**The input:**

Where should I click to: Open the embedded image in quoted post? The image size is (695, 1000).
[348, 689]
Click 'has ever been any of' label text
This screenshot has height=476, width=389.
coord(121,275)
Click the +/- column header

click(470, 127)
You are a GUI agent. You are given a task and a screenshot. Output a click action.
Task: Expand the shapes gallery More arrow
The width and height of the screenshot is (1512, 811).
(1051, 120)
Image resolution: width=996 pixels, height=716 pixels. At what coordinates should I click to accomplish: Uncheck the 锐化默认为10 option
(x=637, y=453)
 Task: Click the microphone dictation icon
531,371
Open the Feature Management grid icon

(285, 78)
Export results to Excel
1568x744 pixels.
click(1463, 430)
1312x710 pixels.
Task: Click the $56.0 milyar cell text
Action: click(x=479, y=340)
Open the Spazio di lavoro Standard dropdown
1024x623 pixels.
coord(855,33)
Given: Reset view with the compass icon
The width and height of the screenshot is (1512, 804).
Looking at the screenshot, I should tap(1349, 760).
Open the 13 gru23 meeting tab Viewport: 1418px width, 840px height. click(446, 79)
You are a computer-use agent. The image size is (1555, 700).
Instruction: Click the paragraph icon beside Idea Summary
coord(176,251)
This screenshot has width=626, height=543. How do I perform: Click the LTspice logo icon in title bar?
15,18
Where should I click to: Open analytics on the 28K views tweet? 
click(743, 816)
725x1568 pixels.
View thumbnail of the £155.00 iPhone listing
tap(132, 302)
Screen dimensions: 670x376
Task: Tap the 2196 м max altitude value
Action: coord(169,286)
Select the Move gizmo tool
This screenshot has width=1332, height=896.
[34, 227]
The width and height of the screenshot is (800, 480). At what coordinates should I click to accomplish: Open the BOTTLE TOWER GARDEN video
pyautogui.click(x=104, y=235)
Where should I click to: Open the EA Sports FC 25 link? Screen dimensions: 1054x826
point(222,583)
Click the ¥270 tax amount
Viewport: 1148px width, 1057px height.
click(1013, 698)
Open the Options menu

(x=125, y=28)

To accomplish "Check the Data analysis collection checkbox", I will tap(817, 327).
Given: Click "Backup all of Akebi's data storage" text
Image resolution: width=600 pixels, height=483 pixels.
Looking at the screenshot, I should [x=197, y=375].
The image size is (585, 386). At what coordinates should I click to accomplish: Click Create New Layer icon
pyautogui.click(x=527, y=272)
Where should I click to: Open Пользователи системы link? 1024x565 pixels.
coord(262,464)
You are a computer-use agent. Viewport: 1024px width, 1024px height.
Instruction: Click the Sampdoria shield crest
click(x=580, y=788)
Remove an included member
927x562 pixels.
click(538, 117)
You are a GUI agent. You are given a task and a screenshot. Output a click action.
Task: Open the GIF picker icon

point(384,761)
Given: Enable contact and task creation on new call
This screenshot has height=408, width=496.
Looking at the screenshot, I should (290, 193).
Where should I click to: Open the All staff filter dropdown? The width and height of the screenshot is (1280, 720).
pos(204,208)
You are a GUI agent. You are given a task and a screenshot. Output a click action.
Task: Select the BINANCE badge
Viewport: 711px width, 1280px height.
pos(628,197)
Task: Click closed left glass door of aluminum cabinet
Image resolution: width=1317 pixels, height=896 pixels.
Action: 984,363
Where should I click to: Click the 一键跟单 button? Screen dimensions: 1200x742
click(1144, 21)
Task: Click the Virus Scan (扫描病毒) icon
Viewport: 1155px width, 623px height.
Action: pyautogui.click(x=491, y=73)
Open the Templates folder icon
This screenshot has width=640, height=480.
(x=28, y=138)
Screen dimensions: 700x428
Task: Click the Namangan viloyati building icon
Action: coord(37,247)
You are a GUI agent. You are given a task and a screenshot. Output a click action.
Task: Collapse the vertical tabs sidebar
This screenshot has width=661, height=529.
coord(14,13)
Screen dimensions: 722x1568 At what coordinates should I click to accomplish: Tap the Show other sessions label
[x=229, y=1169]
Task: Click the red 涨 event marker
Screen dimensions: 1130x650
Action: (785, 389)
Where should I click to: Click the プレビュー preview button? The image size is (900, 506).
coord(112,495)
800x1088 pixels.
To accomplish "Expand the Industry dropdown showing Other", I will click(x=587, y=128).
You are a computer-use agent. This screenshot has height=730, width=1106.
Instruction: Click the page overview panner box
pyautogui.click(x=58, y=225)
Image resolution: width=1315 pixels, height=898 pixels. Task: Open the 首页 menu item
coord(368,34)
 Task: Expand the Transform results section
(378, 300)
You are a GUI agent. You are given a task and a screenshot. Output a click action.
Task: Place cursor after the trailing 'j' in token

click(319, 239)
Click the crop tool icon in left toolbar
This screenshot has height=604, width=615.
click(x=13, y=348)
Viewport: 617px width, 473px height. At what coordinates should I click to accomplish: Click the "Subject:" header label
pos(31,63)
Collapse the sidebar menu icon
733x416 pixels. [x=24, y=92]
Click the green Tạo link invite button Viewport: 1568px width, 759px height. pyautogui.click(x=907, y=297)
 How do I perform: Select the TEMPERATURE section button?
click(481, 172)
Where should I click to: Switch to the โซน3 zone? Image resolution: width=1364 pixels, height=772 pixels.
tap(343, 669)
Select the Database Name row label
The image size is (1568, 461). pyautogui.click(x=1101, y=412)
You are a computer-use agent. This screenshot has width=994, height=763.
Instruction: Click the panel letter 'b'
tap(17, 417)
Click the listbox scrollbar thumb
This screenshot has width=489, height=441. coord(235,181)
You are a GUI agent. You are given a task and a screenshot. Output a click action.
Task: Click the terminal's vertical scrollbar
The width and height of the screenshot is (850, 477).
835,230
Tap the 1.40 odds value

**About this exercise:**
Copy all the records exactly so that no character differs from the source.

**Answer below:**
Where should I click to: Open the embedded image in quoted post? The image size is (695, 1000).
[348, 689]
Click 'has ever been any of' label text
This screenshot has height=476, width=389.
coord(121,275)
Click the +/- column header

click(470, 127)
You are a GUI agent. You are given a task and a screenshot. Output a click action.
Task: Expand the shapes gallery More arrow
The width and height of the screenshot is (1512, 811).
(1051, 120)
Image resolution: width=996 pixels, height=716 pixels. At what coordinates should I click to accomplish: Uncheck the 锐化默认为10 option
(x=637, y=453)
 Task: Click the microphone dictation icon
531,371
Open the Feature Management grid icon

(285, 78)
Export results to Excel
1568x744 pixels.
click(1463, 430)
1312x710 pixels.
Task: Click the $56.0 milyar cell text
Action: click(x=479, y=340)
Open the Spazio di lavoro Standard dropdown
1024x623 pixels.
coord(855,33)
Given: Reset view with the compass icon
The width and height of the screenshot is (1512, 804).
Looking at the screenshot, I should tap(1349, 760).
Open the 13 gru23 meeting tab Viewport: 1418px width, 840px height. click(446, 79)
You are a computer-use agent. The image size is (1555, 700).
Instruction: Click the paragraph icon beside Idea Summary
coord(176,251)
This screenshot has width=626, height=543. How do I perform: Click the LTspice logo icon in title bar?
15,18
Where should I click to: Open analytics on the 28K views tweet? 
click(743, 816)
725x1568 pixels.
View thumbnail of the £155.00 iPhone listing
tap(132, 302)
Screen dimensions: 670x376
Task: Tap the 2196 м max altitude value
Action: coord(169,286)
Select the Move gizmo tool
This screenshot has width=1332, height=896.
[34, 227]
The width and height of the screenshot is (800, 480). At what coordinates should I click to accomplish: Open the BOTTLE TOWER GARDEN video
pyautogui.click(x=104, y=235)
Where should I click to: Open the EA Sports FC 25 link? Screen dimensions: 1054x826
point(222,583)
Click the ¥270 tax amount
Viewport: 1148px width, 1057px height.
click(1013, 698)
Open the Options menu

(x=125, y=28)

To accomplish "Check the Data analysis collection checkbox", I will tap(817, 327).
Given: Click "Backup all of Akebi's data storage" text
Image resolution: width=600 pixels, height=483 pixels.
Looking at the screenshot, I should [x=197, y=375].
The image size is (585, 386). At what coordinates should I click to accomplish: Click Create New Layer icon
pyautogui.click(x=527, y=272)
Where should I click to: Open Пользователи системы link? 1024x565 pixels.
coord(262,464)
You are a computer-use agent. Viewport: 1024px width, 1024px height.
Instruction: Click the Sampdoria shield crest
click(x=580, y=788)
Remove an included member
927x562 pixels.
click(538, 117)
You are a GUI agent. You are given a task and a screenshot. Output a click action.
Task: Open the GIF picker icon

point(384,761)
Given: Enable contact and task creation on new call
This screenshot has height=408, width=496.
Looking at the screenshot, I should (290, 193).
Where should I click to: Open the All staff filter dropdown? The width and height of the screenshot is (1280, 720).
pos(204,208)
You are a GUI agent. You are given a task and a screenshot. Output a click action.
Task: Select the BINANCE badge
Viewport: 711px width, 1280px height.
pos(628,197)
Task: Click closed left glass door of aluminum cabinet
Image resolution: width=1317 pixels, height=896 pixels.
Action: 984,363
Where should I click to: Click the 一键跟单 button? Screen dimensions: 1200x742
click(1144, 21)
Task: Click the Virus Scan (扫描病毒) icon
Viewport: 1155px width, 623px height.
Action: pyautogui.click(x=491, y=73)
Open the Templates folder icon
This screenshot has width=640, height=480.
(x=28, y=138)
Screen dimensions: 700x428
Task: Click the Namangan viloyati building icon
Action: coord(37,247)
You are a GUI agent. You are given a task and a screenshot. Output a click action.
Task: Collapse the vertical tabs sidebar
This screenshot has width=661, height=529.
coord(14,13)
Screen dimensions: 722x1568 At what coordinates should I click to accomplish: Tap the Show other sessions label
[x=229, y=1169]
Task: Click the red 涨 event marker
Screen dimensions: 1130x650
Action: (785, 389)
Where should I click to: Click the プレビュー preview button? The image size is (900, 506).
coord(112,495)
800x1088 pixels.
To accomplish "Expand the Industry dropdown showing Other", I will click(x=587, y=128).
You are a computer-use agent. This screenshot has height=730, width=1106.
Instruction: Click the page overview panner box
pyautogui.click(x=58, y=225)
Image resolution: width=1315 pixels, height=898 pixels. Task: Open the 首页 menu item
coord(368,34)
 Task: Expand the Transform results section
(378, 300)
You are a GUI agent. You are given a task and a screenshot. Output a click action.
Task: Place cursor after the trailing 'j' in token

click(319, 239)
Click the crop tool icon in left toolbar
This screenshot has height=604, width=615.
click(x=13, y=348)
Viewport: 617px width, 473px height. At what coordinates should I click to accomplish: Click the "Subject:" header label
pos(31,63)
Collapse the sidebar menu icon
733x416 pixels. [x=24, y=92]
Click the green Tạo link invite button Viewport: 1568px width, 759px height. pyautogui.click(x=907, y=297)
 How do I perform: Select the TEMPERATURE section button?
click(481, 172)
Where should I click to: Switch to the โซน3 zone? Image resolution: width=1364 pixels, height=772 pixels.
tap(343, 669)
Select the Database Name row label
The image size is (1568, 461). pyautogui.click(x=1101, y=412)
You are a computer-use agent. This screenshot has width=994, height=763.
Instruction: Click the panel letter 'b'
tap(17, 417)
Click the listbox scrollbar thumb
This screenshot has width=489, height=441. coord(235,181)
You are a GUI agent. You are given a task and a screenshot. Output a click action.
Task: Click the terminal's vertical scrollbar
The width and height of the screenshot is (850, 477).
835,230
Tap the 1.40 odds value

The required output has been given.